Nature is self-sustaining, and when left alone the ground will get covered with leaves and organic materials that then turn into lush compost, adding nutrients back to the soil. This top layer of organic material also shields the soil and helps retain moisture.
Imitating nature by covering your garden with wood chips will result in less watering and improved yield. The most cost-effective solution is to contact your local tree service, where you can get large amounts of wood chips (tree branches that have gone through a wood chipper) for free, rather than purchasing mulch from a garden center.
It is important to distribute all the chips within 1-2 days though, otherwise they tend to decompose and you will breathe in some nasty dust as you move them. You can see my recent article for more information on wood chips. Besides wood chips, I strongly encourage you to consider adding biochar to your garden, to optimize the health of your soil. This soil amendment can truly transform your garden, in terms of dramatically boosting yields.
One of the keys to a truly successful garden is to improve the microbiology of the soil. It is this diverse collection of bacteria, fungi, and parasites that actually transfer the nutrients from the soil into the plant. While synthetic fertilizers like Miracle Grow will supply some nutrients, these salts actually kill the soil microbes! As a result, your garden will not become "self-sustaining" and it will worsen over time.
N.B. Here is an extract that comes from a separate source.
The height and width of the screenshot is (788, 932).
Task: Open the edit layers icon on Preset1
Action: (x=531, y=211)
To thrive and multiply, these soil microbes need a home to hang out in, or else they simply die shortly after application. Biochar serves this function perfectly as do wood chips as, over time, they are converted to carbon stable humates. I've applied about eight tons of biochar on my property, and I'm now noticing major improvements. Biochar is not free, but wood chips typically are. I have applied 30 tons of chips and hope to double or triple that amount soon. Nitrogen sources like human urine can be a helpful approach to balance the mixture.
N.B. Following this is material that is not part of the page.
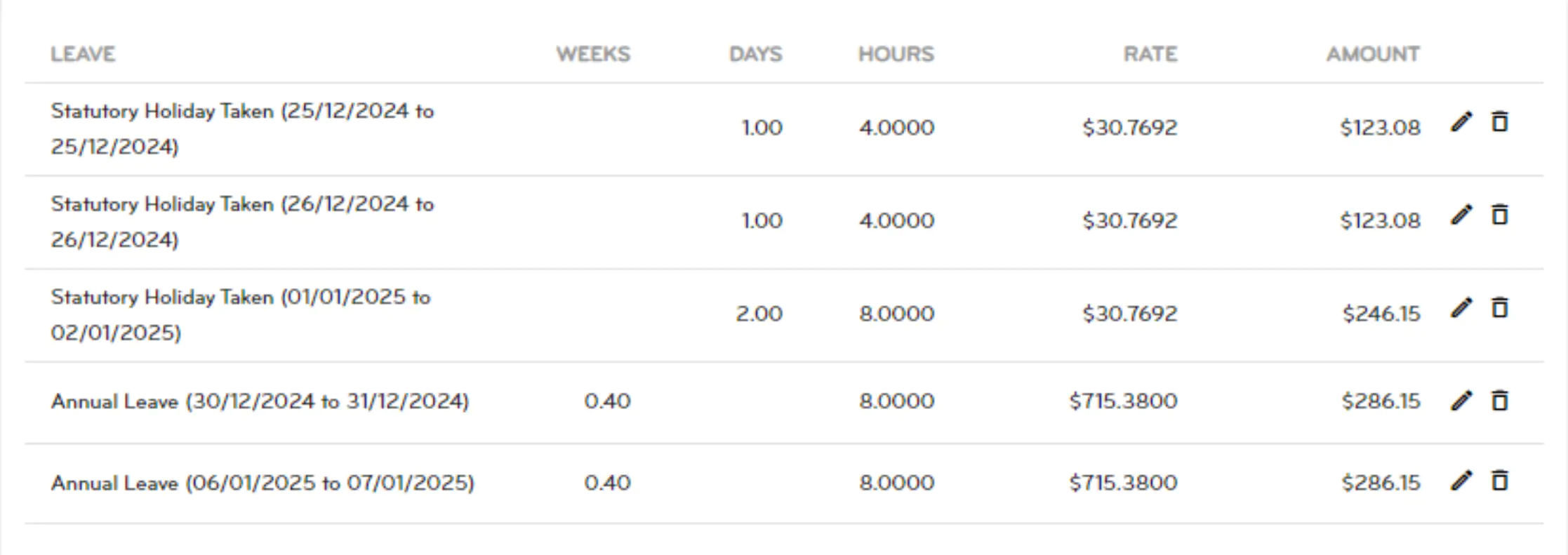1568x555 pixels.
Task: Edit Statutory Holiday 01/01/2025 leave entry
Action: [1461, 307]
Gardening Helps You Get Grounded
There's another way that gardening may help your mood and brain health, and that is grounding. As detailed in the documentary film Grounded, the surface of the earth holds subtle health-boosting energy, and all you have to do to harness it is touch it. Walking barefoot on the earth transfers free electrons from the earth's surface into your body that then spread throughout your tissues.
Grounding has been shown to relieve pain, reduce inflammation, improve sleep, and enhance your well-being. Monty Don, a TV presenter and garden writer, attributes the wellbeing of gardeners to the "recharging" you get from sticking your hands in the soil and spending time outdoors in nature.11 To maximize grounding while you're gardening, try doing so barefoot.
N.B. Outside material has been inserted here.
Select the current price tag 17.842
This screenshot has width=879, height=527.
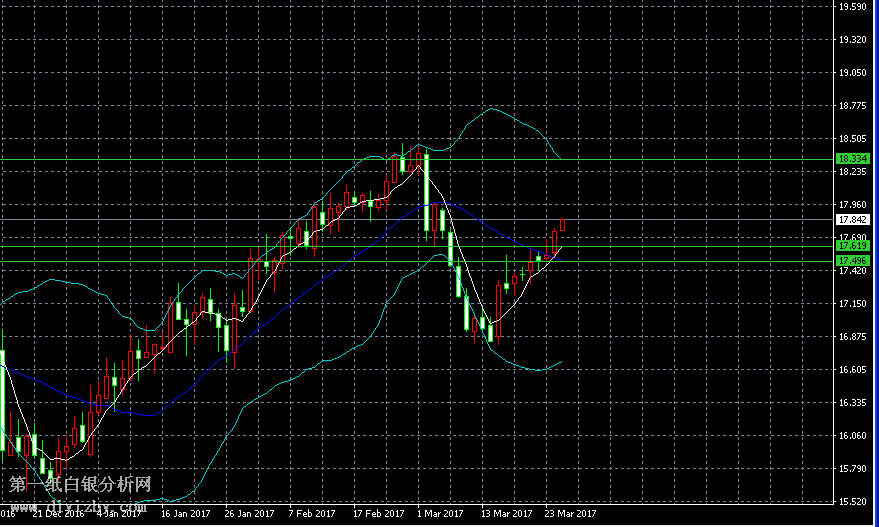tap(852, 220)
Are You Ready to Try Out Your Green Thumb?
Aside from increasing your sense of well-being and calm, keeping a garden can also improve your health by providing you with fresher, uncontaminated food; nutrient-dense food that is simply unavailable in your grocery store. It will also help you reduce your grocery bill. You don't need vast amounts of space either.
Even apartment dwellers can create a well-stocked edible garden. You can use virtually every square foot of your space to grow food, including your lateral space. Hanging baskets are ideal for a wide variety of crops, such as strawberries, leafy greens, runner beans, pea shoots, tomatoes, and a variety of herbs. You can also grow sprouts like sunflower seeds and reap a harvest in 7-10 days.
And instead of flowers, window boxes can hold herbs, greens, radishes, scallions, bush beans, strawberries, chard, and chilies, for example. Just start small, and as you get the hang of it, add another container of something else. To learn more, please see my previous article on creating edible gardens in small spaces. Before you know it, large portions of your meals could come straight from your own edible garden. I recommend getting your feet wet by growing sprouts, which can be grown at any time of year. And with fall nearly upon us in the US, you can even create a winter garden.